• [REQUIRED ACTION]: Every entry below needs to be repeated exactly as written.

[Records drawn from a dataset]
# # #

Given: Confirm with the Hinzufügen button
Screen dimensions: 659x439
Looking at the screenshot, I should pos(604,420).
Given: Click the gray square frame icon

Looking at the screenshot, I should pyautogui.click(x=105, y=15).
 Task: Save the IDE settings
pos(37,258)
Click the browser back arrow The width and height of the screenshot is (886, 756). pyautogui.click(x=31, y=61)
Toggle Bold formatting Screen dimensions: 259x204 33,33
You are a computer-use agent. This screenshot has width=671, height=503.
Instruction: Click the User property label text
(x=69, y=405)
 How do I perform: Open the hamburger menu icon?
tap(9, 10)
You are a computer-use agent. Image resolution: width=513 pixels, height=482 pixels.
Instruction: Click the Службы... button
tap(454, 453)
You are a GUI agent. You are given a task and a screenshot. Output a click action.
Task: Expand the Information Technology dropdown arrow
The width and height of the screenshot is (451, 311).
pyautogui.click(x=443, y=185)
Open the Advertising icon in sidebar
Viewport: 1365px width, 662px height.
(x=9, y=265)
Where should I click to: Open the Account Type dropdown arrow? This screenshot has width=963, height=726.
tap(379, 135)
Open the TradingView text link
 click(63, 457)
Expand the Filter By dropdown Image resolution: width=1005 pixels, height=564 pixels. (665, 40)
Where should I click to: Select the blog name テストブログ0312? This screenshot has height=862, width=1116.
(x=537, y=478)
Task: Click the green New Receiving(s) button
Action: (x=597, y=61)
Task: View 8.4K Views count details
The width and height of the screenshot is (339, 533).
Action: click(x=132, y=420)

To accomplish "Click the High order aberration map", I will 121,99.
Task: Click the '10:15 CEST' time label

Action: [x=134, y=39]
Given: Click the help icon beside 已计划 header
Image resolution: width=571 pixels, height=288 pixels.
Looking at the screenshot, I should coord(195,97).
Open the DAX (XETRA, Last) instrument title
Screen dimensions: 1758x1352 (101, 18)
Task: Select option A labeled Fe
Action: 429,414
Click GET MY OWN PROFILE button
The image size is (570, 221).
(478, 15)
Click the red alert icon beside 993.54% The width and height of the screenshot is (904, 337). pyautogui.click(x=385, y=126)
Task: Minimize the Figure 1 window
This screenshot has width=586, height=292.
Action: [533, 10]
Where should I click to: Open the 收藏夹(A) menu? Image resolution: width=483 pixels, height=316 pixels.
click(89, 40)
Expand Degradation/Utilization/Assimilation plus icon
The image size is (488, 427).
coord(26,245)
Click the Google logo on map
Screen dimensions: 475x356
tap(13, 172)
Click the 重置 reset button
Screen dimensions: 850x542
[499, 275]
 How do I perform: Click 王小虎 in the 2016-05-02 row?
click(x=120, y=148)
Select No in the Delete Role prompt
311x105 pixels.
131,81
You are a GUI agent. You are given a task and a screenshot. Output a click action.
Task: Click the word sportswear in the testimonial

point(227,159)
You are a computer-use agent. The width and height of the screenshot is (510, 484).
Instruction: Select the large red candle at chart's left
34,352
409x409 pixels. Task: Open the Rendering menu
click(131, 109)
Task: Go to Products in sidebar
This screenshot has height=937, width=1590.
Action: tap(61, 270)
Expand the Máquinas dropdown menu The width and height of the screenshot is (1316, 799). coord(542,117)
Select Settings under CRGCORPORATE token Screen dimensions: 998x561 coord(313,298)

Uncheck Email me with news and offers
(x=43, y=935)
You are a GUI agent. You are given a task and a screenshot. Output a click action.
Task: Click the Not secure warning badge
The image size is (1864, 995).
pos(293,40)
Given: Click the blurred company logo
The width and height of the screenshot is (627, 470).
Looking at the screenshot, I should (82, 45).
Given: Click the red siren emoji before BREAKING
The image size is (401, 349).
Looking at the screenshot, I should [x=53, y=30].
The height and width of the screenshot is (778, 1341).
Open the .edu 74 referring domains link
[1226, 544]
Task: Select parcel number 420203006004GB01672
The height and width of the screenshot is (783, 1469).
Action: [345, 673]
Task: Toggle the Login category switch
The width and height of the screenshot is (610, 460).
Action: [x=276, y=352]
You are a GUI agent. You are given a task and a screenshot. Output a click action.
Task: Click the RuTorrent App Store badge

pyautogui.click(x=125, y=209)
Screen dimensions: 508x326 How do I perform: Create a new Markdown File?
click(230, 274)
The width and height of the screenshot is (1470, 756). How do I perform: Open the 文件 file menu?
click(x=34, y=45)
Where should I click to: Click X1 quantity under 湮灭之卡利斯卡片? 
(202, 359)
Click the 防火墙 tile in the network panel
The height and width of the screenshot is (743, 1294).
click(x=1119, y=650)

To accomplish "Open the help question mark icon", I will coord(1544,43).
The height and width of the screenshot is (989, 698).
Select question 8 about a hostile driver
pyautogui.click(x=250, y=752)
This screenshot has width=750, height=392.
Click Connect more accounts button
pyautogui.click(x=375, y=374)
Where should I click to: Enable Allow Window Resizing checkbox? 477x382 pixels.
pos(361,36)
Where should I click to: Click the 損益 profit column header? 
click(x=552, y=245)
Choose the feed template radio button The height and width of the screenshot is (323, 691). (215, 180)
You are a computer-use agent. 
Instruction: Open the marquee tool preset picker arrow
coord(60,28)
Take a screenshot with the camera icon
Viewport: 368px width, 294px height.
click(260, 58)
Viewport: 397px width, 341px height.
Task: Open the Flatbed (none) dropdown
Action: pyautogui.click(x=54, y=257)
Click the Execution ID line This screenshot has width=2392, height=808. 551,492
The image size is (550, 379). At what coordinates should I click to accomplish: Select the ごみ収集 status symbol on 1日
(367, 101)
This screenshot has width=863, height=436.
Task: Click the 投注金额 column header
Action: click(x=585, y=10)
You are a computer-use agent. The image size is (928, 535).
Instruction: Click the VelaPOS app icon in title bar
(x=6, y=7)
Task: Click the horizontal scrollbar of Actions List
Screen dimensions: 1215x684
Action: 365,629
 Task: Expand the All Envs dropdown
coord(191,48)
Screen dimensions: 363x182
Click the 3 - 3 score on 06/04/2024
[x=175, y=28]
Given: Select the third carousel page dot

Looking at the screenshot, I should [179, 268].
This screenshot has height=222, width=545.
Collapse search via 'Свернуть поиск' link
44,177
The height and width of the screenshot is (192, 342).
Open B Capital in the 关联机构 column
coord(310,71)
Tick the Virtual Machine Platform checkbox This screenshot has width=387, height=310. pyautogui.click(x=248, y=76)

# # #

• [ANSWER TO THE PROBLEM]:
Given: Confirm with the Hinzufügen button
Screen dimensions: 659x439
Looking at the screenshot, I should pos(604,420).
Given: Click the gray square frame icon

Looking at the screenshot, I should pyautogui.click(x=105, y=15).
 Task: Save the IDE settings
pos(37,258)
Click the browser back arrow The width and height of the screenshot is (886, 756). pyautogui.click(x=31, y=61)
Toggle Bold formatting Screen dimensions: 259x204 33,33
You are a computer-use agent. This screenshot has width=671, height=503.
Instruction: Click the User property label text
(x=69, y=405)
 How do I perform: Open the hamburger menu icon?
tap(9, 10)
You are a computer-use agent. Image resolution: width=513 pixels, height=482 pixels.
Instruction: Click the Службы... button
tap(454, 453)
You are a GUI agent. You are given a task and a screenshot. Output a click action.
Task: Expand the Information Technology dropdown arrow
The width and height of the screenshot is (451, 311).
pyautogui.click(x=443, y=185)
Open the Advertising icon in sidebar
Viewport: 1365px width, 662px height.
(x=9, y=265)
Where should I click to: Open the Account Type dropdown arrow? This screenshot has width=963, height=726.
tap(379, 135)
Open the TradingView text link
 click(63, 457)
Expand the Filter By dropdown Image resolution: width=1005 pixels, height=564 pixels. (665, 40)
Where should I click to: Select the blog name テストブログ0312? This screenshot has height=862, width=1116.
(x=537, y=478)
Task: Click the green New Receiving(s) button
Action: (x=597, y=61)
Task: View 8.4K Views count details
The width and height of the screenshot is (339, 533).
Action: click(x=132, y=420)

To accomplish "Click the High order aberration map", I will 121,99.
Task: Click the '10:15 CEST' time label

Action: [x=134, y=39]
Given: Click the help icon beside 已计划 header
Image resolution: width=571 pixels, height=288 pixels.
Looking at the screenshot, I should coord(195,97).
Open the DAX (XETRA, Last) instrument title
Screen dimensions: 1758x1352 (101, 18)
Task: Select option A labeled Fe
Action: 429,414
Click GET MY OWN PROFILE button
The image size is (570, 221).
(478, 15)
Click the red alert icon beside 993.54% The width and height of the screenshot is (904, 337). pyautogui.click(x=385, y=126)
Task: Minimize the Figure 1 window
This screenshot has width=586, height=292.
Action: [533, 10]
Where should I click to: Open the 收藏夹(A) menu? Image resolution: width=483 pixels, height=316 pixels.
click(89, 40)
Expand Degradation/Utilization/Assimilation plus icon
The image size is (488, 427).
coord(26,245)
Click the Google logo on map
Screen dimensions: 475x356
tap(13, 172)
Click the 重置 reset button
Screen dimensions: 850x542
[499, 275]
 How do I perform: Click 王小虎 in the 2016-05-02 row?
click(x=120, y=148)
Select No in the Delete Role prompt
311x105 pixels.
131,81
You are a GUI agent. You are given a task and a screenshot. Output a click action.
Task: Click the word sportswear in the testimonial

point(227,159)
You are a computer-use agent. The width and height of the screenshot is (510, 484).
Instruction: Select the large red candle at chart's left
34,352
409x409 pixels. Task: Open the Rendering menu
click(131, 109)
Task: Go to Products in sidebar
This screenshot has height=937, width=1590.
Action: tap(61, 270)
Expand the Máquinas dropdown menu The width and height of the screenshot is (1316, 799). coord(542,117)
Select Settings under CRGCORPORATE token Screen dimensions: 998x561 coord(313,298)

Uncheck Email me with news and offers
(x=43, y=935)
You are a GUI agent. You are given a task and a screenshot. Output a click action.
Task: Click the Not secure warning badge
The image size is (1864, 995).
pos(293,40)
Given: Click the blurred company logo
The width and height of the screenshot is (627, 470).
Looking at the screenshot, I should (82, 45).
Given: Click the red siren emoji before BREAKING
The image size is (401, 349).
Looking at the screenshot, I should [x=53, y=30].
The height and width of the screenshot is (778, 1341).
Open the .edu 74 referring domains link
[1226, 544]
Task: Select parcel number 420203006004GB01672
The height and width of the screenshot is (783, 1469).
Action: [345, 673]
Task: Toggle the Login category switch
The width and height of the screenshot is (610, 460).
Action: [x=276, y=352]
You are a GUI agent. You are given a task and a screenshot. Output a click action.
Task: Click the RuTorrent App Store badge

pyautogui.click(x=125, y=209)
Screen dimensions: 508x326 How do I perform: Create a new Markdown File?
click(230, 274)
The width and height of the screenshot is (1470, 756). How do I perform: Open the 文件 file menu?
click(x=34, y=45)
Where should I click to: Click X1 quantity under 湮灭之卡利斯卡片? 
(202, 359)
Click the 防火墙 tile in the network panel
The height and width of the screenshot is (743, 1294).
click(x=1119, y=650)

To accomplish "Open the help question mark icon", I will coord(1544,43).
The height and width of the screenshot is (989, 698).
Select question 8 about a hostile driver
pyautogui.click(x=250, y=752)
This screenshot has width=750, height=392.
Click Connect more accounts button
pyautogui.click(x=375, y=374)
Where should I click to: Enable Allow Window Resizing checkbox? 477x382 pixels.
pos(361,36)
Where should I click to: Click the 損益 profit column header? 
click(x=552, y=245)
Choose the feed template radio button The height and width of the screenshot is (323, 691). (215, 180)
You are a computer-use agent. 
Instruction: Open the marquee tool preset picker arrow
coord(60,28)
Take a screenshot with the camera icon
Viewport: 368px width, 294px height.
click(260, 58)
Viewport: 397px width, 341px height.
Task: Open the Flatbed (none) dropdown
Action: pyautogui.click(x=54, y=257)
Click the Execution ID line This screenshot has width=2392, height=808. 551,492
The image size is (550, 379). At what coordinates should I click to accomplish: Select the ごみ収集 status symbol on 1日
(367, 101)
This screenshot has width=863, height=436.
Task: Click the 投注金额 column header
Action: click(x=585, y=10)
You are a computer-use agent. The image size is (928, 535).
Instruction: Click the VelaPOS app icon in title bar
(x=6, y=7)
Task: Click the horizontal scrollbar of Actions List
Screen dimensions: 1215x684
Action: 365,629
 Task: Expand the All Envs dropdown
coord(191,48)
Screen dimensions: 363x182
Click the 3 - 3 score on 06/04/2024
[x=175, y=28]
Given: Select the third carousel page dot

Looking at the screenshot, I should [179, 268].
This screenshot has height=222, width=545.
Collapse search via 'Свернуть поиск' link
44,177
The height and width of the screenshot is (192, 342).
Open B Capital in the 关联机构 column
coord(310,71)
Tick the Virtual Machine Platform checkbox This screenshot has width=387, height=310. pyautogui.click(x=248, y=76)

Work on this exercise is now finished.